▶ Exercise aim
In the records below, substitute "Where should I click" for every "At what coordinates should I click" and give the lines again with nothing else changed.
######
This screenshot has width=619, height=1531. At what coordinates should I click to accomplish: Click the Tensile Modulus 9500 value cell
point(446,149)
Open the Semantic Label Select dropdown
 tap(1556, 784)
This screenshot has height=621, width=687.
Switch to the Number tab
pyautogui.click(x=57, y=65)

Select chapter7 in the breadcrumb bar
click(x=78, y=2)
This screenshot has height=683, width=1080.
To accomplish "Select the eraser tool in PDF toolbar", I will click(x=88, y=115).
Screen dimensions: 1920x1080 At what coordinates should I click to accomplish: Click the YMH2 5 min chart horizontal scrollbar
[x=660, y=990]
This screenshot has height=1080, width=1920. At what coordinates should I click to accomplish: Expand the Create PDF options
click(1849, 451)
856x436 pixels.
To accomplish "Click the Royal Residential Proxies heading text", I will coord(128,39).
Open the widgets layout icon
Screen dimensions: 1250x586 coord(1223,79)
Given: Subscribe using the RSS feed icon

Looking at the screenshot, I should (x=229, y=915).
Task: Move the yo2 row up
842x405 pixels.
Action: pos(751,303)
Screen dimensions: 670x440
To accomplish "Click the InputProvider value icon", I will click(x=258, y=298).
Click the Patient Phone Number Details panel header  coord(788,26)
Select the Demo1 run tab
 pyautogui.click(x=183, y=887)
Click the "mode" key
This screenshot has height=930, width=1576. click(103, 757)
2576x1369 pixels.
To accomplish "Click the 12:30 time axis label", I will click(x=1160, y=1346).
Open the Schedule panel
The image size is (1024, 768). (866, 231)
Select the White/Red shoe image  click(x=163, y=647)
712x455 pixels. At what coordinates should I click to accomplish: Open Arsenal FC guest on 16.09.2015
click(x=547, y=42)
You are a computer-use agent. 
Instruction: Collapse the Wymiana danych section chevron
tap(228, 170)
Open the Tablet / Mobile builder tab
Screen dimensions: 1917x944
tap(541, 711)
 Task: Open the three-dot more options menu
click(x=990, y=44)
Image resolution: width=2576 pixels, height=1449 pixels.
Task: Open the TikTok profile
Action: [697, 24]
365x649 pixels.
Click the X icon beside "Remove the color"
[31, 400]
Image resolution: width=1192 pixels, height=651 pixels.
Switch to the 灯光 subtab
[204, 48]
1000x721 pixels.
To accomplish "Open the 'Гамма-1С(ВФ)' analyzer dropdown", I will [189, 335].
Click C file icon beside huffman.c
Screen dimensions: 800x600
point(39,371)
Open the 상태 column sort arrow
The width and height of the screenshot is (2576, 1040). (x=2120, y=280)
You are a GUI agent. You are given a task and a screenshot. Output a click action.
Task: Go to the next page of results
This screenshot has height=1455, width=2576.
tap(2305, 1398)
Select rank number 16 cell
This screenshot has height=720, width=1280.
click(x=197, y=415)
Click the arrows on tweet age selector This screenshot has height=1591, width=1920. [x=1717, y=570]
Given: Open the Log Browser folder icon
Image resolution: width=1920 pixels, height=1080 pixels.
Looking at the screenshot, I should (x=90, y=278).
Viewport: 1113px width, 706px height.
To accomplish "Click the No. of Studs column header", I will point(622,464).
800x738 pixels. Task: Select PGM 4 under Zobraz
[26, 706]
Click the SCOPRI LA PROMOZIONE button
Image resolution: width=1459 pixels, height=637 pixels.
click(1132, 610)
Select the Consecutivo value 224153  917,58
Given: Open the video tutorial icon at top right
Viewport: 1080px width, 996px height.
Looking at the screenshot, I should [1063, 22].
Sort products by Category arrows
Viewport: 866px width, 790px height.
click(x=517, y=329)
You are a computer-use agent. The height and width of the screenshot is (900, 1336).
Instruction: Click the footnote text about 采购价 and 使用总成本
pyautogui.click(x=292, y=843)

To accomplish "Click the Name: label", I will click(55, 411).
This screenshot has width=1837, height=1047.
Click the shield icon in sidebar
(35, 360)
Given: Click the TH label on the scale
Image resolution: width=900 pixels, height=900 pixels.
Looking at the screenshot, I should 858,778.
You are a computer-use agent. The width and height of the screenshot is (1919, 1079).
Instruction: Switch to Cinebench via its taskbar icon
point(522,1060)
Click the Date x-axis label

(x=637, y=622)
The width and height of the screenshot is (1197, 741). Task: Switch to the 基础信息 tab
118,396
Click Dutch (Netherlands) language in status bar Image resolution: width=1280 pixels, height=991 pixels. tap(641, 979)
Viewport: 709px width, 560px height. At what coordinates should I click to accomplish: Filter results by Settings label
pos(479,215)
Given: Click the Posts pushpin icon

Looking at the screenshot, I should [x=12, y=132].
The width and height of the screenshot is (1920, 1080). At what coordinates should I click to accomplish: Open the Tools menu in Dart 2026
######
▶ Reply
This screenshot has width=619, height=1531. Where should I click to accomplish: Click the Tensile Modulus 9500 value cell
point(446,149)
Open the Semantic Label Select dropdown
 tap(1556, 784)
This screenshot has height=621, width=687.
Switch to the Number tab
pyautogui.click(x=57, y=65)

Select chapter7 in the breadcrumb bar
click(x=78, y=2)
This screenshot has height=683, width=1080.
To accomplish "Select the eraser tool in PDF toolbar", I will click(x=88, y=115).
Screen dimensions: 1920x1080 Where should I click to accomplish: Click the YMH2 5 min chart horizontal scrollbar
[x=660, y=990]
This screenshot has height=1080, width=1920. Where should I click to accomplish: Expand the Create PDF options
click(1849, 451)
856x436 pixels.
To accomplish "Click the Royal Residential Proxies heading text", I will coord(128,39).
Open the widgets layout icon
Screen dimensions: 1250x586 coord(1223,79)
Given: Subscribe using the RSS feed icon

Looking at the screenshot, I should (x=229, y=915).
Task: Move the yo2 row up
842x405 pixels.
Action: pos(751,303)
Screen dimensions: 670x440
To accomplish "Click the InputProvider value icon", I will click(x=258, y=298).
Click the Patient Phone Number Details panel header  coord(788,26)
Select the Demo1 run tab
 pyautogui.click(x=183, y=887)
Click the "mode" key
This screenshot has height=930, width=1576. click(103, 757)
2576x1369 pixels.
To accomplish "Click the 12:30 time axis label", I will click(x=1160, y=1346).
Open the Schedule panel
The image size is (1024, 768). (866, 231)
Select the White/Red shoe image  click(x=163, y=647)
712x455 pixels. Where should I click to accomplish: Open Arsenal FC guest on 16.09.2015
click(x=547, y=42)
You are a computer-use agent. 
Instruction: Collapse the Wymiana danych section chevron
tap(228, 170)
Open the Tablet / Mobile builder tab
Screen dimensions: 1917x944
tap(541, 711)
 Task: Open the three-dot more options menu
click(x=990, y=44)
Image resolution: width=2576 pixels, height=1449 pixels.
Task: Open the TikTok profile
Action: [697, 24]
365x649 pixels.
Click the X icon beside "Remove the color"
[31, 400]
Image resolution: width=1192 pixels, height=651 pixels.
Switch to the 灯光 subtab
[204, 48]
1000x721 pixels.
To accomplish "Open the 'Гамма-1С(ВФ)' analyzer dropdown", I will [189, 335].
Click C file icon beside huffman.c
Screen dimensions: 800x600
point(39,371)
Open the 상태 column sort arrow
The width and height of the screenshot is (2576, 1040). (x=2120, y=280)
You are a GUI agent. You are given a task and a screenshot. Output a click action.
Task: Go to the next page of results
This screenshot has height=1455, width=2576.
tap(2305, 1398)
Select rank number 16 cell
This screenshot has height=720, width=1280.
click(x=197, y=415)
Click the arrows on tweet age selector This screenshot has height=1591, width=1920. [x=1717, y=570]
Given: Open the Log Browser folder icon
Image resolution: width=1920 pixels, height=1080 pixels.
Looking at the screenshot, I should (x=90, y=278).
Viewport: 1113px width, 706px height.
To accomplish "Click the No. of Studs column header", I will point(622,464).
800x738 pixels. Task: Select PGM 4 under Zobraz
[26, 706]
Click the SCOPRI LA PROMOZIONE button
Image resolution: width=1459 pixels, height=637 pixels.
click(1132, 610)
Select the Consecutivo value 224153  917,58
Given: Open the video tutorial icon at top right
Viewport: 1080px width, 996px height.
Looking at the screenshot, I should [1063, 22].
Sort products by Category arrows
Viewport: 866px width, 790px height.
click(x=517, y=329)
You are a computer-use agent. The height and width of the screenshot is (900, 1336).
Instruction: Click the footnote text about 采购价 and 使用总成本
pyautogui.click(x=292, y=843)

To accomplish "Click the Name: label", I will click(55, 411).
This screenshot has width=1837, height=1047.
Click the shield icon in sidebar
(35, 360)
Given: Click the TH label on the scale
Image resolution: width=900 pixels, height=900 pixels.
Looking at the screenshot, I should 858,778.
You are a computer-use agent. The width and height of the screenshot is (1919, 1079).
Instruction: Switch to Cinebench via its taskbar icon
point(522,1060)
Click the Date x-axis label

(x=637, y=622)
The width and height of the screenshot is (1197, 741). Task: Switch to the 基础信息 tab
118,396
Click Dutch (Netherlands) language in status bar Image resolution: width=1280 pixels, height=991 pixels. tap(641, 979)
Viewport: 709px width, 560px height. Where should I click to accomplish: Filter results by Settings label
pos(479,215)
Given: Click the Posts pushpin icon

Looking at the screenshot, I should [x=12, y=132].
The width and height of the screenshot is (1920, 1080). Where should I click to accomplish: Open the Tools menu in Dart 2026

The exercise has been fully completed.